This fall marks a time of growing concern for the mental health and well-being of the citizens of our country. Our family knows loss.

Cameron Wilder was 17 years old. The son of one of the authors and nephew of the other, Cameron wowed audiences with his singing and acting. He stood up for peers who were bullied or left out. Cameron died just after starting his junior year of high school. His forever decision was seven years ago.

Survivors of suicide — living anniversaries of loss —- are moved to protect others and sound the alarm when needed.

We, and the people we love, face more months of the COVID-19 pandemic, rising infections and death tolls, and national economic and societal challenges. Together we face:

●     Dark days of fall and winter, social distancing and isolation;

●      Uncertainties about school and child care;


●      Sporting events canceled;

●     Crushing unemployment, with people unable to pay rent and people who are hungry or homeless;

●    A potential “twindemic”: Influenza and COVID-19 combined could increase infections and death rates; 

●      The November elections.

Are we as a nation prepared to prevent COVID-19’s increase in suicide? We are already seeing increases in leading risk factors: depression, anxiety, drug and alcohol use, domestic violence and child abuse. 

Building blocks for coordinating COVID-19 mental-health campaigns already exist in many communities. They include mental-health professionals and social workers, school counselors, medical and nursing professionals, medical reserve corps, public-health districts and many others. Who else can and will help? Survivors of suicide, nongovernmental organizations working in mental health, faith communities, tribal elders and cultural leaders, emergency responders, state and local officials and so many others.

We are asking the National Governors Association and the National Congress of American Indians to step up. State and tribal sovereigns should encourage suicide prevention first-aid training to support our communities through the dark days ahead. Coordinated mental-health campaigns should run through Memorial Day 2021.

Death by suicide is not a partisan issue. We need governors to work together, coordinating state resources across political boundaries. Idaho, Washington and Oregon are taking first steps to work across state boundaries in this effort.

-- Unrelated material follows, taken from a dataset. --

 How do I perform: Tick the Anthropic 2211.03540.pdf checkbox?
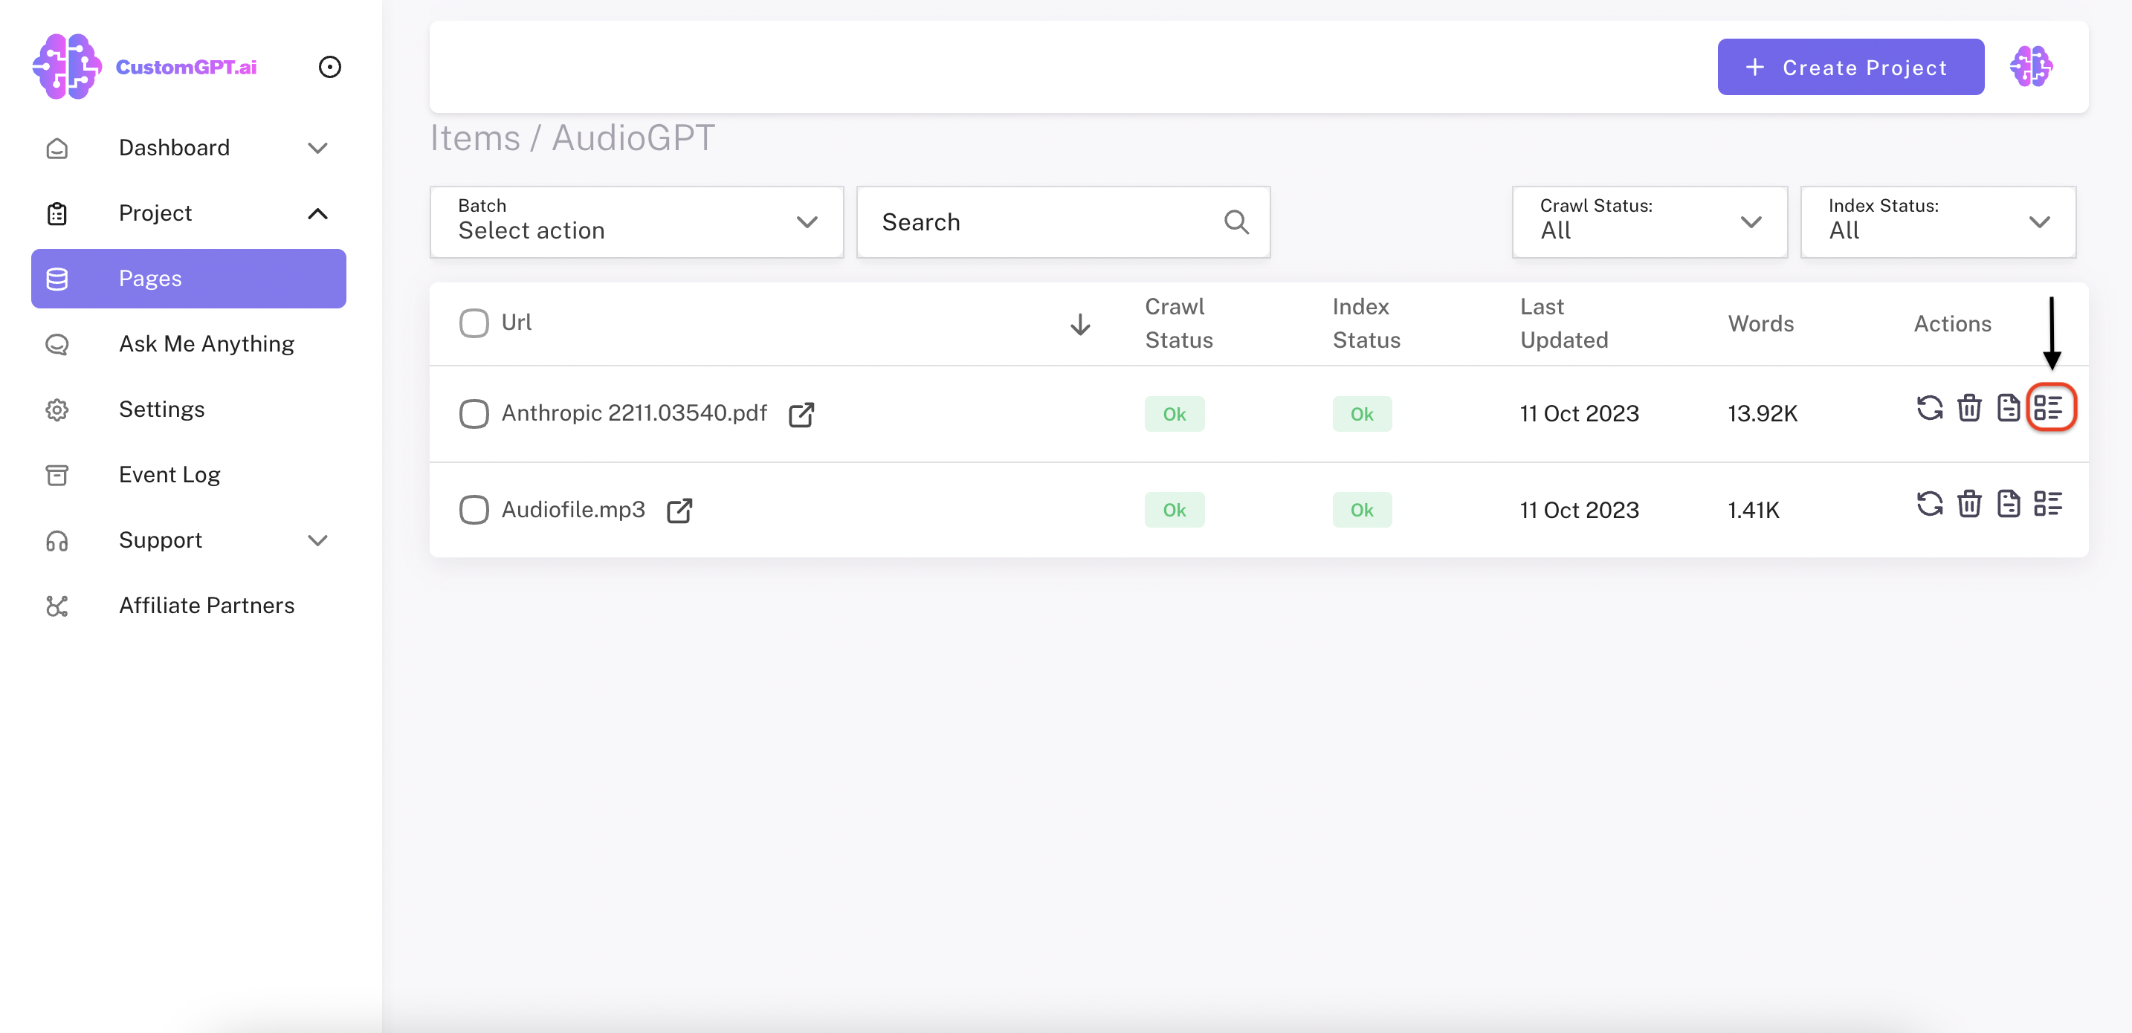[473, 414]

We don’t have time for “reinventing wheels,” especially for those at risk. Models exist. Others are launching. Located between Seattle and Tacoma is Vashon Island, served by one of America’s volunteer Medical Reserve Corps (MRCs). The Vashon MRC has two model programs being exported to other rural and at-risk communities: community-based COVID-19 testing, and mental-health and spiritual support.

In these dark times, mental-health professionals and spiritual leaders are stepping up to help. The Vashon MRC’s Community Care Team has created a crisis help line and online support groups facilitated by volunteer mental-health professionals and spiritual leaders. The team has developed an exportable web-based mental-health tool kit and will soon launch a suicide prevention campaign. The campaign integrates diverse community partners with mental-health providers, offering free trainings in suicide prevention.

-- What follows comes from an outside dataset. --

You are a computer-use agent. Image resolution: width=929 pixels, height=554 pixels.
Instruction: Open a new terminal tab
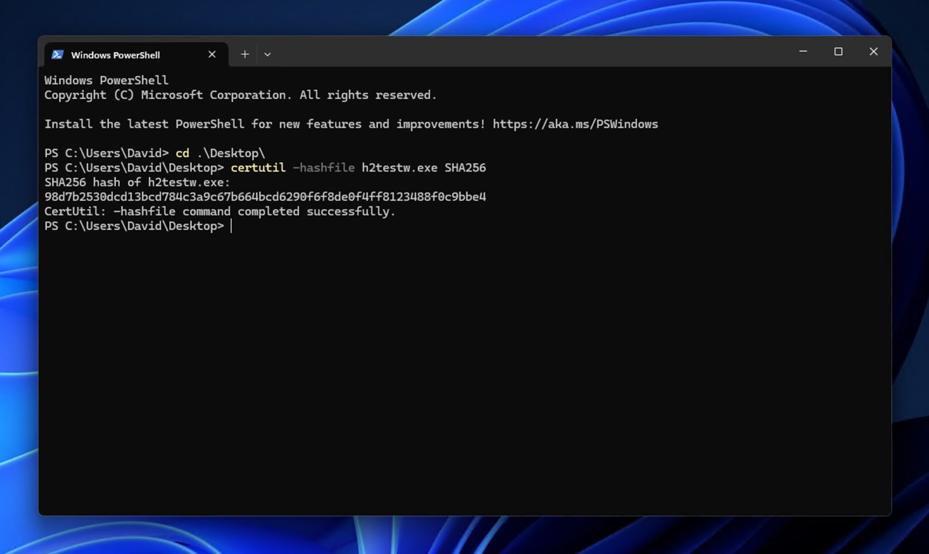click(x=245, y=54)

What can you do to help? Watch for those around you who may be struggling. Ask if they are OK. Educate yourself on suicide-prevention resources and trainings. Volunteer to help those in need and help them through these challenging times. 

One action you can take is to support your local Medical Reserve Corps. Congress has cut the federal MRC funding to $6 million annually needed to support 839 MRC units and 175,000 volunteers. The president proposes cutting more. Yet MRCs nationwide protect our communities against COVID-19 while also responding to hurricanes, fires, floods and more.

Finally, if you are struggling, or thinking of harming yourself, call 800-273-TALK (8255) or text HOME to 741-741. We are all in this together.